* Problem *
In the material below, the lines from the one containing "Image resolution: width=2000" through the one containing "Viewport: 1098px width, 618px height." are to be given again exactly, ends included, and no others.
══ Exercise data
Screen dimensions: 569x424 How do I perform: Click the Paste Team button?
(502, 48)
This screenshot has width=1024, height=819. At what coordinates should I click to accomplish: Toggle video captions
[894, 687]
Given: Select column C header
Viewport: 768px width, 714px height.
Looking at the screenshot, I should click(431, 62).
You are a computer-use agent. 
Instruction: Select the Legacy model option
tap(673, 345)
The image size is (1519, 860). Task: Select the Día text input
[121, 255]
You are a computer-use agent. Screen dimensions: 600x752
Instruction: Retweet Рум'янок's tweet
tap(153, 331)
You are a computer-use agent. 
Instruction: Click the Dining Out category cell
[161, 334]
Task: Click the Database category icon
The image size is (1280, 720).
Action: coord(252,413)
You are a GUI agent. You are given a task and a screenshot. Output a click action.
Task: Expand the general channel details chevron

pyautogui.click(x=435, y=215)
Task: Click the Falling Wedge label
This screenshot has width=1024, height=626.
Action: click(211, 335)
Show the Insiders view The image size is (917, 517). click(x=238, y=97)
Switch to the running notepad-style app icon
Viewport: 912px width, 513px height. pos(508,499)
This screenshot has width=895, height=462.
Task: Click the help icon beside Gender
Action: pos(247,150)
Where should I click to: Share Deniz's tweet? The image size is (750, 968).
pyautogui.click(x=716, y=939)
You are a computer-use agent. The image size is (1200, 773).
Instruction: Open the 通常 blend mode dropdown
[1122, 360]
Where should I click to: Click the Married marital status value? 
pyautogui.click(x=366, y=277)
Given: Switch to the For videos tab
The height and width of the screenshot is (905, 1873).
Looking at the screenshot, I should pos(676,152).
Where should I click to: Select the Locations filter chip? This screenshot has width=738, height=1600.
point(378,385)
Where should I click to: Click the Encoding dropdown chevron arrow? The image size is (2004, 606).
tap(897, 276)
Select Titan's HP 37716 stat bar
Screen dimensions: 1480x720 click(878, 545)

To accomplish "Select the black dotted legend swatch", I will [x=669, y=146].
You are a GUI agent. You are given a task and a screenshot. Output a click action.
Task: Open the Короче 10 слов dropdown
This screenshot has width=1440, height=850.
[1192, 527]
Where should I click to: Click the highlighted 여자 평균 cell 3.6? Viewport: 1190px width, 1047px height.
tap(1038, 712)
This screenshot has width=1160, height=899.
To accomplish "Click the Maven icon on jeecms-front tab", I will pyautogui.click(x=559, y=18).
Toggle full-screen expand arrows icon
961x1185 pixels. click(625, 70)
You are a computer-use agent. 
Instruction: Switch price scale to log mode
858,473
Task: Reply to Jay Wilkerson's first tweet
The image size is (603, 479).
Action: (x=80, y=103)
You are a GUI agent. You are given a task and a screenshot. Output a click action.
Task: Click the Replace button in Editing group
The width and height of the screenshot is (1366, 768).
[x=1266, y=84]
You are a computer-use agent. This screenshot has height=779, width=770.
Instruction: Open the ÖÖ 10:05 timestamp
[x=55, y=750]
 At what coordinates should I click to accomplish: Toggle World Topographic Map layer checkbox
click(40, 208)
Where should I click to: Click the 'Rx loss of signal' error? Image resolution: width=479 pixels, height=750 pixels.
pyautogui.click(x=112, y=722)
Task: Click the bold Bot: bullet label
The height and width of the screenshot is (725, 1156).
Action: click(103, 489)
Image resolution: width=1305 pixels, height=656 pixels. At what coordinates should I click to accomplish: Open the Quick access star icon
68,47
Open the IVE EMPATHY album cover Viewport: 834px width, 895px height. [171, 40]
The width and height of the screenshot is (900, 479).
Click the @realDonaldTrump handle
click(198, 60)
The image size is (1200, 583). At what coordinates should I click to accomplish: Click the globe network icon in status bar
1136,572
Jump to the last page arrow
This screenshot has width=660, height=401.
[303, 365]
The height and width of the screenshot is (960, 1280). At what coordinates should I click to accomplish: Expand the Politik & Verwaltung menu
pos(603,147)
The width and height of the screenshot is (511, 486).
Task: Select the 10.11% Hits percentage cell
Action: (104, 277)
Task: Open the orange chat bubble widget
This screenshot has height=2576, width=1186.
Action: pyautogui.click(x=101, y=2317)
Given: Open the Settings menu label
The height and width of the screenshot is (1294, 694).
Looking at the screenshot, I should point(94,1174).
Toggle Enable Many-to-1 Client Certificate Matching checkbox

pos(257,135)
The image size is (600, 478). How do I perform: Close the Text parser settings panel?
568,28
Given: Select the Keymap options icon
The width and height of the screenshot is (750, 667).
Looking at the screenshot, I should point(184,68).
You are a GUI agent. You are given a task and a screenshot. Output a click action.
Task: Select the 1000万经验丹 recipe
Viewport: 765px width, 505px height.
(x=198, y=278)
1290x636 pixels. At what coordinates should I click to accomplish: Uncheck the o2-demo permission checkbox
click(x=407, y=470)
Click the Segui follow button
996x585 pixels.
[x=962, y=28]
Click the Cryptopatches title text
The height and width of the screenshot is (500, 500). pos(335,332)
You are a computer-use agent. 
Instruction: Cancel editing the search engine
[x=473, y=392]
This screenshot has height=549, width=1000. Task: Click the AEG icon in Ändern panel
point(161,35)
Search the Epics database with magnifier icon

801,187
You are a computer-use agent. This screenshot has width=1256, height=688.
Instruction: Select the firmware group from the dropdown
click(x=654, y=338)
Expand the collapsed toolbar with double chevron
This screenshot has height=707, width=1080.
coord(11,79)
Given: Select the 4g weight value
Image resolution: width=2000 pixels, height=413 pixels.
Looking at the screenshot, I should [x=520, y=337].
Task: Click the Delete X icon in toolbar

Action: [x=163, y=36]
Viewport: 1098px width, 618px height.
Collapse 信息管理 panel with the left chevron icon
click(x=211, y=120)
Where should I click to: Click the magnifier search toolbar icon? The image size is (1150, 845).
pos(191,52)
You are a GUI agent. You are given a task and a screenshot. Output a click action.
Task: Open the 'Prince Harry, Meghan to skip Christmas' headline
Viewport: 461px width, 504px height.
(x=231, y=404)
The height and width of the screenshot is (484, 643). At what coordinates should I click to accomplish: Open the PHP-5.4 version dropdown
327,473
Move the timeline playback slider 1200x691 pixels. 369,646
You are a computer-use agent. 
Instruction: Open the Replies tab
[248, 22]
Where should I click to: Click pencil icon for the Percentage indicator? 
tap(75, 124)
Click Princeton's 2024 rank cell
════
* Written response *
Image resolution: width=2000 pixels, height=413 pixels.
Looking at the screenshot, I should [x=520, y=337].
Task: Click the Delete X icon in toolbar

Action: [x=163, y=36]
Viewport: 1098px width, 618px height.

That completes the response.